Obwohl der Begriff "Wikinger" oft mit Seeleuten und Kriegern assoziiert wird, bezieht er sich auch auf eine breitere Kultur. Diese umfasste nicht nur militärische Expeditionen, sondern auch Kunst, Schiffbau und soziale Strukturen. Im Laufe der Wikingerzeit begannen die skandinavischen Königreiche, ihre eigene Identität zu formen und zu festigen, was schließlich zum Übergang ins Mittelalter und zum christlichen Einfluss in der Region führte.
Seefahrer & Expeditionen
Mit ihren charakteristischen Langschiffen waren die Wikinger hervorragende Seefahrer. Sie ließen sich unter anderem auf den Britischen Inseln, den Färöern, Island, Grönland, in der Normandie und entlang der Ostseeküste nieder. In Osteuropa, wo sie als Waräger bekannt waren, beherrschten sie Handelsrouten entlang der Flüsse Dnjepr und Wolga. Die Nordmänner, Norse-Gaels, Rus, Färinger und Isländer gingen aus diesen Kolonien hervor. Eine Gruppe Rus-Wikinger reiste sogar nach Konstantinopel, wo sie als Leibwächter für den byzantinischen Kaiser dienten, bevor sie die Stadt angriffen. Sie erreichten auch Georgien, Iran und Arabien und waren die ersten Europäer, die Nordamerika besuchten, wo sie sich kurzzeitig in Vinland niederließen.
Kultur
Die Wikinger brachten nicht nur ihre Kultur in andere Länder, sondern nahmen auch Sklaven, Nebenfrauen und Einflüsse mit zurück nach Skandinavien.

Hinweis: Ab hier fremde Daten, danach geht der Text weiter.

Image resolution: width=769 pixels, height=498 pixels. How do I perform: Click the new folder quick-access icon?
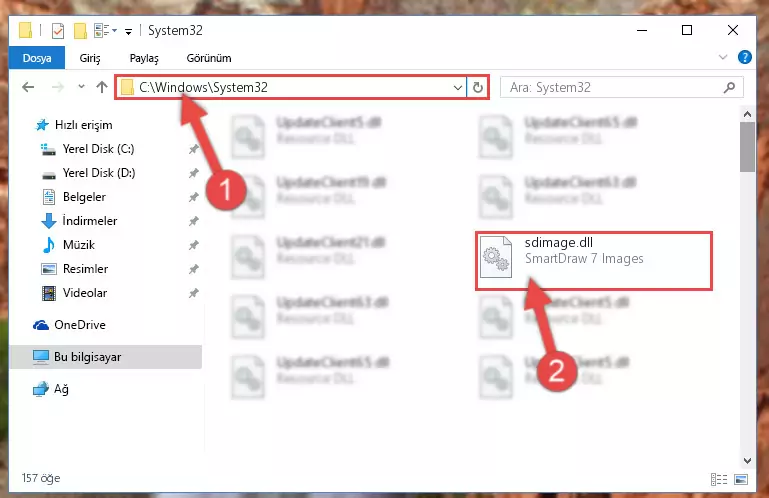coord(80,30)
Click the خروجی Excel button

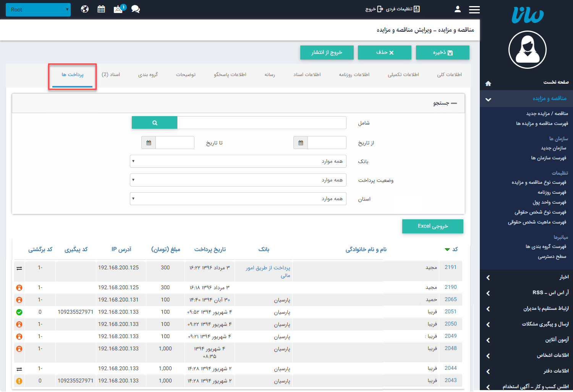click(432, 226)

Dies hatte einen bleibenden Einfluss auf ihre Geschichte und genetische Herkunft. Während der Wikingerzeit wurden die skandinavischen Königreiche allmählich zu drei größeren Staaten vereint: Dänemark, Norwegen und Schweden.

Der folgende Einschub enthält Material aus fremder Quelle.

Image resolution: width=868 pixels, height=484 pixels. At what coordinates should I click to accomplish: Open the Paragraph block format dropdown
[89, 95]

Die Wikinger sprachen Altnordisch und benutzten Runen für Inschriften. Anfangs waren sie Anhänger der altnordischen heidnischen Religion, aber später konvertierten viele zum Christentum. Neben Kriegern waren die meisten Wikinger Bauern, Fischer, Handwerker und Händler. Obwohl sie oft als brutale Plünderer dargestellt werden, war ihre Zivilisation komplex und fortschrittlich, mit eigenen Gesetzen, Kunst und Architektur.
Andere Kulturen
Die Wikinger standen in enger Verbindung mit anderen Völkern und Kulturen, wie den slawischen Stämmen, mit denen sie kämpften, Handel trieben und sich vermischten. Dies führte zu einem starken Einfluss slawischer Elemente in Skandinavien. Forscher stellen fest, dass diese Interaktion größer war als zuvor angenommen. Dänemark fungierte beispielsweise als ein wichtiger Knotenpunkt, an dem slawische und skandinavische Kulturen zusammenkamen.
Im 10. Jahrhundert wurde in Dänemark das Grab einer weiblichen Kriegerin gefunden. Lange wurde angenommen, dass sie eine Wikingerin war, aber neue Analysen deuten darauf hin, dass sie wahrscheinlich eine slawische Frau aus dem heutigen Polen war. Slawische Einflüsse sind in skandinavischen königlichen Ehen sichtbar. So heiratete König Erik von Schweden Gunhild aus dem polnischen Haus Piast, und sein Sohn Olof hatte eine slawische Konkubine, Edla. Ihre Kinder wurden prominente Figuren: Emund der Alte, König von Schweden, und Astrid, Königin von Norwegen. Auch Knut der Große, König von Dänemark, England und Norwegen, hatte polnische Vorfahren über seine Großmutter, möglicherweise die ehemalige polnische Königin von Schweden.
Wikinger-DNA
Im Jahr 2020 analysierten Margaryan und sein Team die DNA von 442 europäischen Personen aus der Wikingerzeit. Sie entdeckten, dass diese Menschen genetisch eng mit modernen Skandinaviern verwandt waren. Die häufigste Y-DNA-Haplogruppe war I1, gefolgt von R1b und R1a, wobei die skandinavische Untergruppe R1a-Z284 auffiel. Die Studie bestätigte, dass Wikinger oft Frauen aus anderen Gebieten heirateten, was sich aus der Kombination von skandinavischem Y-DNA und südeuropäischen genetischen Merkmalen, zum Beispiel in Foggia, zeigte.
Darüber hinaus wurde Migration festgestellt, wie von Schweden nach Estland und Finnland, und von Norwegen und Dänemark nach Irland, Island und Grönland. In Großbritannien war es schwierig, dänische Wikinger-Gene von angelsächsischen Genen zu unterscheiden. In Estland fand man Skelette von Kriegern aus Mittelschweden, die mit Waffen und Rüstungen begraben wurden.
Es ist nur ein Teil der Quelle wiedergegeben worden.